Od: wolim <n...@p...tu>
W dniu 2013-10-08 19:59, k...@g...com pisze:
> Nie jest popularne bo ludziom fantazji brakuje. Wiesz o ile można zredukować koszt
ciepłej wody do kąpania? O minimum 60% jak zrobić odzyskiwanie ciepła z zużytej wody.
Taką wodę potem można używać do spłukiwania kibelka. Po co brać gruntową jak dobrej
odpadowej jest w domu do opory. Woda z pralki to nie dość że jest ciepła to jeszcze z
detergentem i na pewno lepiej spłukuje i myje kibelek niż czysta z kranu. Ludzie się
szczycą ze mają pozakładane spłuczki że można dużo albo mało wody do spłukania użyć.

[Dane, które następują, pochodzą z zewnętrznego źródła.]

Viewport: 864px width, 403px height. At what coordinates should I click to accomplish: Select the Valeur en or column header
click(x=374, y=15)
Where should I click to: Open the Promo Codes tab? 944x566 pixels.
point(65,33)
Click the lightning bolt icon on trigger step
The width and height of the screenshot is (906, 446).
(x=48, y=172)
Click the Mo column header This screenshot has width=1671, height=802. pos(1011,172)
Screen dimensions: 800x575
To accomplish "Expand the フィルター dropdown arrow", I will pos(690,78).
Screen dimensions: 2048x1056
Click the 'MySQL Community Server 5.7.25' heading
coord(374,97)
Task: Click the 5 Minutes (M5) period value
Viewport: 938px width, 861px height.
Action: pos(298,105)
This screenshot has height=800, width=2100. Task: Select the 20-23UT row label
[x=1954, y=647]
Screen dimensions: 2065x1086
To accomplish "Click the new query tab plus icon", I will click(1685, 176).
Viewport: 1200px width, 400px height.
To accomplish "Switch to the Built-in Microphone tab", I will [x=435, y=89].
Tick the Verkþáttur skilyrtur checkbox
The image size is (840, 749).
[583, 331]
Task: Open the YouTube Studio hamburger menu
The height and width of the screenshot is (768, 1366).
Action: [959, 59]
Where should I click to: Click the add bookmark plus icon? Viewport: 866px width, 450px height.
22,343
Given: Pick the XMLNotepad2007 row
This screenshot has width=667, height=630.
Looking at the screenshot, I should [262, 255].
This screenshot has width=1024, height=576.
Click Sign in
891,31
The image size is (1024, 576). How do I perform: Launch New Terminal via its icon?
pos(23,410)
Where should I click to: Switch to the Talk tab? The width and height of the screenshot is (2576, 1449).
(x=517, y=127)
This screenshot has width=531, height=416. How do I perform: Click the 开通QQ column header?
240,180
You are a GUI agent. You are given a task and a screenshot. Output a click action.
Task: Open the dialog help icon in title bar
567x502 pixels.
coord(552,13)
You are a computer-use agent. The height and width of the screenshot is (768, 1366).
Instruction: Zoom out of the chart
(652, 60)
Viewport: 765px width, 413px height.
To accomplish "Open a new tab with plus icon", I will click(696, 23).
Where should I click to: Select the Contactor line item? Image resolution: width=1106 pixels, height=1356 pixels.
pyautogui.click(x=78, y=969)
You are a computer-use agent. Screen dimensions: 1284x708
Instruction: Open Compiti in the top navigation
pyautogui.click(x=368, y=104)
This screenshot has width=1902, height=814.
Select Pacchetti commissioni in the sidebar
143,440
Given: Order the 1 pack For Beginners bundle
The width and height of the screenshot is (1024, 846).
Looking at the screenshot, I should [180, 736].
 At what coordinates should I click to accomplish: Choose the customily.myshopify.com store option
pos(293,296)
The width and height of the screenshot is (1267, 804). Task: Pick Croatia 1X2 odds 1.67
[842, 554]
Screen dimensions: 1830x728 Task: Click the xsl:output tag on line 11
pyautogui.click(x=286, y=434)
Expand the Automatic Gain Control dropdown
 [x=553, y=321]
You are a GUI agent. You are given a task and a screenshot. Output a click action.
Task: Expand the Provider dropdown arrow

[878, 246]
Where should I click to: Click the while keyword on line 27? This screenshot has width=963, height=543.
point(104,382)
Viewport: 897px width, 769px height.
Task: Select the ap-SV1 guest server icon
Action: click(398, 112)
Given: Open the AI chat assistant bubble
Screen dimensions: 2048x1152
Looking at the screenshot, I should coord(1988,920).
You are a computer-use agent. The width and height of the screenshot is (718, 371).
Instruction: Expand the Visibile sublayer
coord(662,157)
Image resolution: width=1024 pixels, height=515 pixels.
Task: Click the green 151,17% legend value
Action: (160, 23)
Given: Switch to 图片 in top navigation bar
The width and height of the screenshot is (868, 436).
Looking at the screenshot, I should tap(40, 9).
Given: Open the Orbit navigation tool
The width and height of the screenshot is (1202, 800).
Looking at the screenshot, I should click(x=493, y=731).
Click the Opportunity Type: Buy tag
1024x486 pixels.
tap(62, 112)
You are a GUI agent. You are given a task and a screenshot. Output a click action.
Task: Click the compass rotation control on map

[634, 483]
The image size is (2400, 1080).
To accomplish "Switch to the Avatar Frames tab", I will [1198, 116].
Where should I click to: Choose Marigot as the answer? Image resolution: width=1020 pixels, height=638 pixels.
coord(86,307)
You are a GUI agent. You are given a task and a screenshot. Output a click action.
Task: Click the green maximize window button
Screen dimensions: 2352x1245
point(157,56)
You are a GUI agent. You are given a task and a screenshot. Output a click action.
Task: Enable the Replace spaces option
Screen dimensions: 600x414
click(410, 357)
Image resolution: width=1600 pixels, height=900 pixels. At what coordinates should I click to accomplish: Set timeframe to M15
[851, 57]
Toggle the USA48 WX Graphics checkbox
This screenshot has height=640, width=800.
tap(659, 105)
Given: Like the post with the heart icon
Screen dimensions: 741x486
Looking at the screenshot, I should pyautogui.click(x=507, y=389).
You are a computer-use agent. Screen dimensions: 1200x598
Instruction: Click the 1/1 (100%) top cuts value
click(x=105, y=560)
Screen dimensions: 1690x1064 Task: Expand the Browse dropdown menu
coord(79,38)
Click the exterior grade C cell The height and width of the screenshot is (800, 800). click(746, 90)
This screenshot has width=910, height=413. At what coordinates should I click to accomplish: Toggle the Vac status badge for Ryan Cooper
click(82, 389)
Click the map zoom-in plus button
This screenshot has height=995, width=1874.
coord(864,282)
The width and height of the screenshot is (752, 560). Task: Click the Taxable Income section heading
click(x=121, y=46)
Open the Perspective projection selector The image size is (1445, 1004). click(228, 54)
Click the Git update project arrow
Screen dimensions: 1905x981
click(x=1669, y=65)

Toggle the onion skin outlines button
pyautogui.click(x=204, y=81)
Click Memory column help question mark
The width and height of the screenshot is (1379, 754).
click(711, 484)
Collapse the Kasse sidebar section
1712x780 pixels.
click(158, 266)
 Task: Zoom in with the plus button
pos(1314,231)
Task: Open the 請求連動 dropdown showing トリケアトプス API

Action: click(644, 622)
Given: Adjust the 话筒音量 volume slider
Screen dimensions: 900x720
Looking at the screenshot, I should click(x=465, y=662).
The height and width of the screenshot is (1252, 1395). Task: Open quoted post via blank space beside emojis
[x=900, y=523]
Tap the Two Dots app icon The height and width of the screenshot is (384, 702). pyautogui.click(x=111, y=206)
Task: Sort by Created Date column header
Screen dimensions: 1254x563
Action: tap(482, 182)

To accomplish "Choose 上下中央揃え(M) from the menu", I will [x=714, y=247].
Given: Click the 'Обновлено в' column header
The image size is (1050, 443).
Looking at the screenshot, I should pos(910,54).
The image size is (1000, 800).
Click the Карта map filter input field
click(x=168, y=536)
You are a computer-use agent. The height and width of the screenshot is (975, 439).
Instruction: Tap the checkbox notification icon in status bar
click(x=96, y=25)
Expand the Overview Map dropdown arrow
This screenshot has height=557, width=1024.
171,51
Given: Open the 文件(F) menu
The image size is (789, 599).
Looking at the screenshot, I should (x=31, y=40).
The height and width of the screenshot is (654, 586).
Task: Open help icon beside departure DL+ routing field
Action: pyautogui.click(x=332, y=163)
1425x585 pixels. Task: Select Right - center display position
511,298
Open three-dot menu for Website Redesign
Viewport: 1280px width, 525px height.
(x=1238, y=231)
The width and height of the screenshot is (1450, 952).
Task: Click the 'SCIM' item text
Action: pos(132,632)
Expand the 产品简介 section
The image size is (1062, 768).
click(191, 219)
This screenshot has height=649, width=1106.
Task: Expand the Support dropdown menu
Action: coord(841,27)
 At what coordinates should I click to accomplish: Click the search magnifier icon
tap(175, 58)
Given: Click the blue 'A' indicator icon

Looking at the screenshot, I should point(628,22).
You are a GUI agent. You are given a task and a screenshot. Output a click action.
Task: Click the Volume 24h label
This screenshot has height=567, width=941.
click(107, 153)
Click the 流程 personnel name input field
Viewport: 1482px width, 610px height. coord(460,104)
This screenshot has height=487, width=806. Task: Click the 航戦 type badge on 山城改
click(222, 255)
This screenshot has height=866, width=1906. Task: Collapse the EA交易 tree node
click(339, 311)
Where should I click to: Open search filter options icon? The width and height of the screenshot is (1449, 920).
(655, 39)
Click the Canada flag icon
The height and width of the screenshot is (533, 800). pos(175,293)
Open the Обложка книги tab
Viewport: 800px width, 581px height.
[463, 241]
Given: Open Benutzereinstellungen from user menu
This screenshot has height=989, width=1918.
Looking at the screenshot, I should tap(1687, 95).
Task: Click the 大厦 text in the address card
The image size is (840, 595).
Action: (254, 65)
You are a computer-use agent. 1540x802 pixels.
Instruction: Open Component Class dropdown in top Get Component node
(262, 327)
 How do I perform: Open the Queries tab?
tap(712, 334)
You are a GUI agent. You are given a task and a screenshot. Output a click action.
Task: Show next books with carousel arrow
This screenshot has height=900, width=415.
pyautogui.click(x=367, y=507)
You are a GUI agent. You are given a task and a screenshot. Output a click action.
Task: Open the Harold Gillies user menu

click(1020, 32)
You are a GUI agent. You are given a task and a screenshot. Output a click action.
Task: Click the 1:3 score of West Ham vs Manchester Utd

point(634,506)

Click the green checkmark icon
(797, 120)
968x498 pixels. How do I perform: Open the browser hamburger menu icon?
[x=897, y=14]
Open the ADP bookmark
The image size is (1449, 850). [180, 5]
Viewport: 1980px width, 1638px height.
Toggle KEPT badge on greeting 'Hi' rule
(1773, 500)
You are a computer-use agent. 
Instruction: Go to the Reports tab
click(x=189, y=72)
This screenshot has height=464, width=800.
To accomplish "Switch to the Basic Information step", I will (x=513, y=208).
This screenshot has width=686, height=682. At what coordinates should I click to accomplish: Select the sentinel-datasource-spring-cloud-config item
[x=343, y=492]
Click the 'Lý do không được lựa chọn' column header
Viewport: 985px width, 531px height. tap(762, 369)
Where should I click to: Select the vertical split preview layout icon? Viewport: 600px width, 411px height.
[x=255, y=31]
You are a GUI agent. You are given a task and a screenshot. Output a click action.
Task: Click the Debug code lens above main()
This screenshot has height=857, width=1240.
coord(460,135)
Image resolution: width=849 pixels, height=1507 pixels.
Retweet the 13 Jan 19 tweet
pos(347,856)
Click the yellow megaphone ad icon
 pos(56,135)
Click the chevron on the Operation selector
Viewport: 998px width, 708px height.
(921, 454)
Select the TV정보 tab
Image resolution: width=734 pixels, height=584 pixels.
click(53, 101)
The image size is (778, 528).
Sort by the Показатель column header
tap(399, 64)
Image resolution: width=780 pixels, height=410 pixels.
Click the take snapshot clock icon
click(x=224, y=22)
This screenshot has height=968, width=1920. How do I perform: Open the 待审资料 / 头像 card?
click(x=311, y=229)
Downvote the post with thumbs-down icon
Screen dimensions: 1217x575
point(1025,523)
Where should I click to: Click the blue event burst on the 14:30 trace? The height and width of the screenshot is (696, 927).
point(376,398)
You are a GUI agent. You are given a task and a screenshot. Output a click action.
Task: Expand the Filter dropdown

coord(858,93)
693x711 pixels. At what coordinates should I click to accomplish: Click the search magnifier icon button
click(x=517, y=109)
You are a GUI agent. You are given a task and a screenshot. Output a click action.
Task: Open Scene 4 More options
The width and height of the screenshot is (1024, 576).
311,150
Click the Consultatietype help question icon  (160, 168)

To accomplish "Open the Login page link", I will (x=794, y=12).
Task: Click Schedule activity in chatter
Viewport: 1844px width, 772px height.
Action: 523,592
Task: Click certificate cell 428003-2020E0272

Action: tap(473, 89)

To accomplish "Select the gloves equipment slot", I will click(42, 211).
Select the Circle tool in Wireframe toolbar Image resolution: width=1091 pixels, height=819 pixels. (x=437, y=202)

A jak wykorzystać taką po myciu to można każdą kupę dwa razy spłukiwać a i tak całej
szarej wody się nie zużyje.
Widziałeś Ty kiedyś osad po mydle? Owszem, jak płynie na bieżąco, to
spływa, ale jakby się w spłuczce zatrzymał na parę godzin, to się
wytrąci na dnie, albo na ściankach. Że o włosach i innych nie wspomnę.
Spłuczka na bank się zapcha po miesiącu.
Pozdrawiam,
MW
-
9. Data: 2013-10-08 21:10:23
Temat: Re: pompowanie wody - opłacalność?
Od: "uzytkownik" <a...@s...pl>
Użytkownik "wolim" <n...@p...tu> napisał w wiadomości
news:52545783$0$21843$65785112@news.neostrada.pl...
> Spłuczka na bank się zapcha po miesiącu.
Zaś zawór napełniający przy pierwszym napełnianiu.
Któż może mieć tak głupie pomysły, jak nie kogutek? :)
-
10. Data: 2013-10-08 21:15:43
Temat: Re: pompowanie wody - opłacalność?
Od: Kris <k...@g...com>
W dniu wtorek, 8 października 2013 21:05:38 UTC+2 użytkownik wolim napisał:
> > Nie jest popularne bo ludziom fantazji brakuje. Wiesz o ile można zredukować
>koszt ciepłej wody do kąpania? O minimum 60% jak zrobić odzyskiwanie ciepła z
>zużytej wody. Taką wodę potem można używać do spłukiwania kibelka.
Pewnie dzięki temu patentowi zaoszczedzisz równowartość flaszki miesięcznie.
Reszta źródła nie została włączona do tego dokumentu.